Hu pointed to research that found the top three reasons for low vaccine uptake in Canada are related to cost — either the cost of the vaccine is too high, there’s no government funding or there’s a lack of private coverage.
“Vaccines are probably the single most important health intervention that we could fund,” said Frédéric Leblanc (pictured right), strategic leader in drug programs for group benefits and retirement solutions at iA Financial Group, also speaking on the panel.

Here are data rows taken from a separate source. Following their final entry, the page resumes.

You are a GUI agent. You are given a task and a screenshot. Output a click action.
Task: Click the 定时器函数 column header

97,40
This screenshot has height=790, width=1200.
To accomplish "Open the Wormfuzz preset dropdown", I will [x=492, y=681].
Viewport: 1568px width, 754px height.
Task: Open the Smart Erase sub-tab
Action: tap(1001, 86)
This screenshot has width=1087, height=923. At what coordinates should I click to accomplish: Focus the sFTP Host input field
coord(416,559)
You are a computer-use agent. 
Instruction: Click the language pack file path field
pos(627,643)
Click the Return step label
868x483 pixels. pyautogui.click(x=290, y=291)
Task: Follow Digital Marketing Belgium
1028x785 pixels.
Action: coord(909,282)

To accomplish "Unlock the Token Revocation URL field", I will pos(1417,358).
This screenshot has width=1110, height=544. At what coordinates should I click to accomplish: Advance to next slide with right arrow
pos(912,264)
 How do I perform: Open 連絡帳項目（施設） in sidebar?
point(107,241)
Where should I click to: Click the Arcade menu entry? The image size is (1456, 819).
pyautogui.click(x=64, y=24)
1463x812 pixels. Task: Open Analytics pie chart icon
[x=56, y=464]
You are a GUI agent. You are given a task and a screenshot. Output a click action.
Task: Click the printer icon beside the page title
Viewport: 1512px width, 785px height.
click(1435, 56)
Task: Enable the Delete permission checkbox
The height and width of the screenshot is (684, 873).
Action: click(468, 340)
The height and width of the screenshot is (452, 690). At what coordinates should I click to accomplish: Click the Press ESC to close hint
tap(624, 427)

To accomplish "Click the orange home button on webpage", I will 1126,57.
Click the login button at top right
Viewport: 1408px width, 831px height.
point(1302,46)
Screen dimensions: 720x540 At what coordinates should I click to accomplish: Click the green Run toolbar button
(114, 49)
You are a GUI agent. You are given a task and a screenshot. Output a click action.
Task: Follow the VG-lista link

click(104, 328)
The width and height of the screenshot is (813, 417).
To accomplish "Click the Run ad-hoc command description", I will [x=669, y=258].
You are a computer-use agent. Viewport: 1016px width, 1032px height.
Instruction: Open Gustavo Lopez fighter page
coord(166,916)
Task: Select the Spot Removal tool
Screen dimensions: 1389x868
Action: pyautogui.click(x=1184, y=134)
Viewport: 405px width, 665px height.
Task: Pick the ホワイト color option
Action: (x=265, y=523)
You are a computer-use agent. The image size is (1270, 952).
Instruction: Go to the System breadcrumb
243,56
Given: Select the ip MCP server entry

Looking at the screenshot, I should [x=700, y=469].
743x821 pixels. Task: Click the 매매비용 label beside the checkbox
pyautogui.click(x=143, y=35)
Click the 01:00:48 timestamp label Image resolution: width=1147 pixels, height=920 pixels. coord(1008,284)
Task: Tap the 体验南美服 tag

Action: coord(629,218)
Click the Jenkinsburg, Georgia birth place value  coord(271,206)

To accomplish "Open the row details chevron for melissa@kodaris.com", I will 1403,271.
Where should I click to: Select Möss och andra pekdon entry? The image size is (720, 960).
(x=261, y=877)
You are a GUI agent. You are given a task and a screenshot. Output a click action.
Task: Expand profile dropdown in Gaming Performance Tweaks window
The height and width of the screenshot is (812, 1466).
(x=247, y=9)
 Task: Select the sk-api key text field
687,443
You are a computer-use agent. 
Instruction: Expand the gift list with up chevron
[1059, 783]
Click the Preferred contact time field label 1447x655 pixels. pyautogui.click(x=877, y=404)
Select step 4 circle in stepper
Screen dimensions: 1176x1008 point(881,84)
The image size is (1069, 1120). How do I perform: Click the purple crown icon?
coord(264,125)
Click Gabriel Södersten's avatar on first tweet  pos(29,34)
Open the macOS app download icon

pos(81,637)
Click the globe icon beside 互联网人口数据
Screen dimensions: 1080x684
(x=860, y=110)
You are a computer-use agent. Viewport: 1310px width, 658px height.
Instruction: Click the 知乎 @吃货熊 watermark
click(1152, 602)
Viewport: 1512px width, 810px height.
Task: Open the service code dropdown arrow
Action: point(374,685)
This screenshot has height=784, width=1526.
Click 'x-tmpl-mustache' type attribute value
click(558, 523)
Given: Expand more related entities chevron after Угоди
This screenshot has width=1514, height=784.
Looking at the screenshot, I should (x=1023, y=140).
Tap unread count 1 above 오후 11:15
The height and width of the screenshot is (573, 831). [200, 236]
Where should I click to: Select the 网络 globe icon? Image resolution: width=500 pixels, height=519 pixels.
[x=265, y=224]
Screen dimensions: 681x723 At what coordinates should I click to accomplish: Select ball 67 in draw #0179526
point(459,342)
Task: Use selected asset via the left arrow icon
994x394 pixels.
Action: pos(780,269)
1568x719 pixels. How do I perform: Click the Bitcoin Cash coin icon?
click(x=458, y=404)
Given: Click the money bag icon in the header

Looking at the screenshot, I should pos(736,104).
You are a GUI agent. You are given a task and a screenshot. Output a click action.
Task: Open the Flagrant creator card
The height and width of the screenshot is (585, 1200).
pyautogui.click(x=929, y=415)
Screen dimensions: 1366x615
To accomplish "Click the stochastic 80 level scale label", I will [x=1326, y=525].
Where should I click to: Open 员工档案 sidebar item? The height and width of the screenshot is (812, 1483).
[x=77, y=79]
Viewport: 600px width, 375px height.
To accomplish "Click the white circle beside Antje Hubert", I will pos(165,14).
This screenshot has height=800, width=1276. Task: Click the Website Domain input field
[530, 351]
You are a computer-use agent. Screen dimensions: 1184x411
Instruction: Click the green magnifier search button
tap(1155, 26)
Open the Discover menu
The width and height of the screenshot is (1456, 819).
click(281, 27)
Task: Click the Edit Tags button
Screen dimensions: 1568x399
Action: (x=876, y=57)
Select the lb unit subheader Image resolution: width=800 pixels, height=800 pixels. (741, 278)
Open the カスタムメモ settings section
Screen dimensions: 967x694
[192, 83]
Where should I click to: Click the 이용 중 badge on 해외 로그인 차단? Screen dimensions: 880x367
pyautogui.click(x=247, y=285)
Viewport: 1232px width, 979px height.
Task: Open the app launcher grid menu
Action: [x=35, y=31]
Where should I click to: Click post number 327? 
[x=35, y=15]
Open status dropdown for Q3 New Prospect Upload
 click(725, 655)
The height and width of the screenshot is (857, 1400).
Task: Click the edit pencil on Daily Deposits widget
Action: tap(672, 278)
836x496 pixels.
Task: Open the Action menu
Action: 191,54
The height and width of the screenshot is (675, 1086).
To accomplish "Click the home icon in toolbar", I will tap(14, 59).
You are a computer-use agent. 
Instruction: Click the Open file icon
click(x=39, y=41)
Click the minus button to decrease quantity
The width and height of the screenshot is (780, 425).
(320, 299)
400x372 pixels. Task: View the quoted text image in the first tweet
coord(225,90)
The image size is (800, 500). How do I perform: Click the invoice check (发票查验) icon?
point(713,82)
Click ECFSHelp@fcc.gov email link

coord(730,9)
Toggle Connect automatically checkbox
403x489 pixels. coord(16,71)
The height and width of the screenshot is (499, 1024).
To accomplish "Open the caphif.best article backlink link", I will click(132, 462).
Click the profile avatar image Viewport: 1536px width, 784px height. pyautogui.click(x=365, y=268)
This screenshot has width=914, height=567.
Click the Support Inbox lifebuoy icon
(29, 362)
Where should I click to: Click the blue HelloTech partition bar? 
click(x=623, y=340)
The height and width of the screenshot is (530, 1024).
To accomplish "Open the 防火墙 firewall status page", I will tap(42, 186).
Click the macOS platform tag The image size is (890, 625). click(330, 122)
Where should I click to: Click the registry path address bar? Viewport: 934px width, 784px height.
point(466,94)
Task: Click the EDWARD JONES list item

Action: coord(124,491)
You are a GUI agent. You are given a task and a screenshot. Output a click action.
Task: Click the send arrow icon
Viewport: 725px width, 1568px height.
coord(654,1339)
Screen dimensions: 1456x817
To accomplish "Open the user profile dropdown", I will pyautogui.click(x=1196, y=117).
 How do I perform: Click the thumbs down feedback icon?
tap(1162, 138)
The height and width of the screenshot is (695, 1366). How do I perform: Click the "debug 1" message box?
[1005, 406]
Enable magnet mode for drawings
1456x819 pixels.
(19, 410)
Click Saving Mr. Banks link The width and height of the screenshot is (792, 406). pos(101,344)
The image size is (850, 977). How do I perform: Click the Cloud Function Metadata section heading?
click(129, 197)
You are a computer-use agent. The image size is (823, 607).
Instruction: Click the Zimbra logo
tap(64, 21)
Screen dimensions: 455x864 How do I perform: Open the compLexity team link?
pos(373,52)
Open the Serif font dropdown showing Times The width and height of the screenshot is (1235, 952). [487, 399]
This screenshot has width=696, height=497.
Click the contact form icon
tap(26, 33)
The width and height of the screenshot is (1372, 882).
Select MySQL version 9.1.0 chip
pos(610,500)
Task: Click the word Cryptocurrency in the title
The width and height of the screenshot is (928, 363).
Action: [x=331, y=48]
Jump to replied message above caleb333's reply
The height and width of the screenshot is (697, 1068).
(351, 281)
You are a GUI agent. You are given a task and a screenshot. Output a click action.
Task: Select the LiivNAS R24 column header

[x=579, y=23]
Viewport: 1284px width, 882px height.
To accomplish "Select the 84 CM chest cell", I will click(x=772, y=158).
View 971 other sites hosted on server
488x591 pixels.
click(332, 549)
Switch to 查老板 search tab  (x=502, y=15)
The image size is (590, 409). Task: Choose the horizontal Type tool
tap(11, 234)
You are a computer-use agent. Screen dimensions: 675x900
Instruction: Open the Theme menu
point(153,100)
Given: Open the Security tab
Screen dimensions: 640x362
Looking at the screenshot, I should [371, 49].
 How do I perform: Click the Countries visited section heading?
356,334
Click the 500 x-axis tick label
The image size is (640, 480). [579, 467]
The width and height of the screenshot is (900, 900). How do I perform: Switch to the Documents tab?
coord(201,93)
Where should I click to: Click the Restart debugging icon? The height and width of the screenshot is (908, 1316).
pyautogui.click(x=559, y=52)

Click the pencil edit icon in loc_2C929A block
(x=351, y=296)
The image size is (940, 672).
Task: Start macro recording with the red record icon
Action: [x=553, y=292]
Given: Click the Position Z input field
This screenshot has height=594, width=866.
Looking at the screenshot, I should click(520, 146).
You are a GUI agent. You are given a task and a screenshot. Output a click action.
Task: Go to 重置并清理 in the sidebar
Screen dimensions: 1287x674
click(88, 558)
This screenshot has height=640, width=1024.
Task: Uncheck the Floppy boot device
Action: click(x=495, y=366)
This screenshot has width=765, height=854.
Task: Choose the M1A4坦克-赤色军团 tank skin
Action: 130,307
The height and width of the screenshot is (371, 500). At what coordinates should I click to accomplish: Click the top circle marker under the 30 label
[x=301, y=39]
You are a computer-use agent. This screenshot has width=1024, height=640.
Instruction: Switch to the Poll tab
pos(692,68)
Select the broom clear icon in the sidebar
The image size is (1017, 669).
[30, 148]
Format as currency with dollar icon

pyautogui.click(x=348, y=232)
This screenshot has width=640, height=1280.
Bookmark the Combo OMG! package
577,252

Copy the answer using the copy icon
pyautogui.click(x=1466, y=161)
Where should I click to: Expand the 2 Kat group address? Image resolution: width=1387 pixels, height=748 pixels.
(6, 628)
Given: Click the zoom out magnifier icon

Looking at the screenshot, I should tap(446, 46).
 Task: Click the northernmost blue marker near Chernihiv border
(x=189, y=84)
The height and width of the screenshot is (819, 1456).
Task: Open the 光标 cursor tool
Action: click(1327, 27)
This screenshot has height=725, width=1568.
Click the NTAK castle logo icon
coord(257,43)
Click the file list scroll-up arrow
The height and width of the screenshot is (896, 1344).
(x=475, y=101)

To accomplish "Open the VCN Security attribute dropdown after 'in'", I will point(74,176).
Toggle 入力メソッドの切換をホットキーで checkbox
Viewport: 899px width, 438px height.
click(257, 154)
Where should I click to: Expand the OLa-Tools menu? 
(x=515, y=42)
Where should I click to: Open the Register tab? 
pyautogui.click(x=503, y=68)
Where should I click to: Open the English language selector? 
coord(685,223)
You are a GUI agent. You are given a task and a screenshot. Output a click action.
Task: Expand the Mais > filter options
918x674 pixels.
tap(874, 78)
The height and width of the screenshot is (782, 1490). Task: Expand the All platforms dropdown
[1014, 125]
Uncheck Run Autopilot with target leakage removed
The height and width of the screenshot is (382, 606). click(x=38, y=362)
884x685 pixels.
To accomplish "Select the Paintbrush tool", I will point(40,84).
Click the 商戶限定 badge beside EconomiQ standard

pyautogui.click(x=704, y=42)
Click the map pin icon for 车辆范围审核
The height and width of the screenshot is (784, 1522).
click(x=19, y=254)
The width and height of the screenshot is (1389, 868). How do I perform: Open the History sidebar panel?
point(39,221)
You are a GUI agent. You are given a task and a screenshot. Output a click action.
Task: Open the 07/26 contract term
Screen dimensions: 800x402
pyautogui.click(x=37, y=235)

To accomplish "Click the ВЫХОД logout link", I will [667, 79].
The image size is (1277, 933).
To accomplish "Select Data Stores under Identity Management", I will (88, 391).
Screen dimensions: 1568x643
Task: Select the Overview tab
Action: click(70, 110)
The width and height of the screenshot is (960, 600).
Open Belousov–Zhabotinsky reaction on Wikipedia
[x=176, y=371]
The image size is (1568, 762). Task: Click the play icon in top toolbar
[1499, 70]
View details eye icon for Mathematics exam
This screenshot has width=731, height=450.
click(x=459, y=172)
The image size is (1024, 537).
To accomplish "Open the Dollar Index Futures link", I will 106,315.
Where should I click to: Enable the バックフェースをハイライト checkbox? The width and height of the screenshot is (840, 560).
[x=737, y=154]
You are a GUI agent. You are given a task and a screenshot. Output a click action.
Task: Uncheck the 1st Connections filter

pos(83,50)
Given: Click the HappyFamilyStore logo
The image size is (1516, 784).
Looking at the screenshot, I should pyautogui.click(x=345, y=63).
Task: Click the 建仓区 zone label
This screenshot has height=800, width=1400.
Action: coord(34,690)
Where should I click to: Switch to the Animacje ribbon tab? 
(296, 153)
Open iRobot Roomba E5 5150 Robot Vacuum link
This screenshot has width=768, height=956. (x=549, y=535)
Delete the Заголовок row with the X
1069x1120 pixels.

While infections can have a huge impact on workplace and employee productivity, some conditions can be prevented cost-effectively with vaccines, he said, citing data that found 57 per cent of people affected with shingles reported an average of 9.1 days lost time from work, 66 per cent reported decreased work productivity and the potential vaccine cost was just $260.
Preventative treatments are often excluded from benefits contracts, said Leblanc, suggesting they need to evolve and modernize.
In iA’s book of business, 43 per cent of plan sponsors offer vaccine coverage and 64 per cent have a maximum for vaccines expenses. Since larger groups are more likely to cover vaccines, this represents 70 per cent of insured lives. This data aligns with the 2022 Benefits Canada Healthcare Survey, he noted, which found 45 per cent of benefits plan sponsors said they already covered vaccines and 25 per cent wanted to add coverage.
Among plan sponsors that have no limits to vaccine coverage, 5.5 per cent of members had a vaccine claim, which represents 1.66 per cent of drug claims cost, said Leblanc, sharing analysis of iA’s vaccine claims. Among plan sponsors with limits, 2.8 per cent of members had a vaccine claim, representing 1.43 per cent of drug claims expenses.
He also commented on the inconsistency of benefits coverage. If a plan member has cancer, for example, the plan will often cover disability claims, cancer treatment and, potentially, mental-health support. If the patient goes into remission, they may return to work, but will be immunocompromised. In a situation where the plan doesn’t cover vaccines, they’ll have paid for all of these benefits, but the plan member is even more susceptible to a vaccine preventable disease.
According to Leblanc, iA is considering including vaccines in standard benefits plans instead of allowing plan sponsors to opt in to vaccine coverage.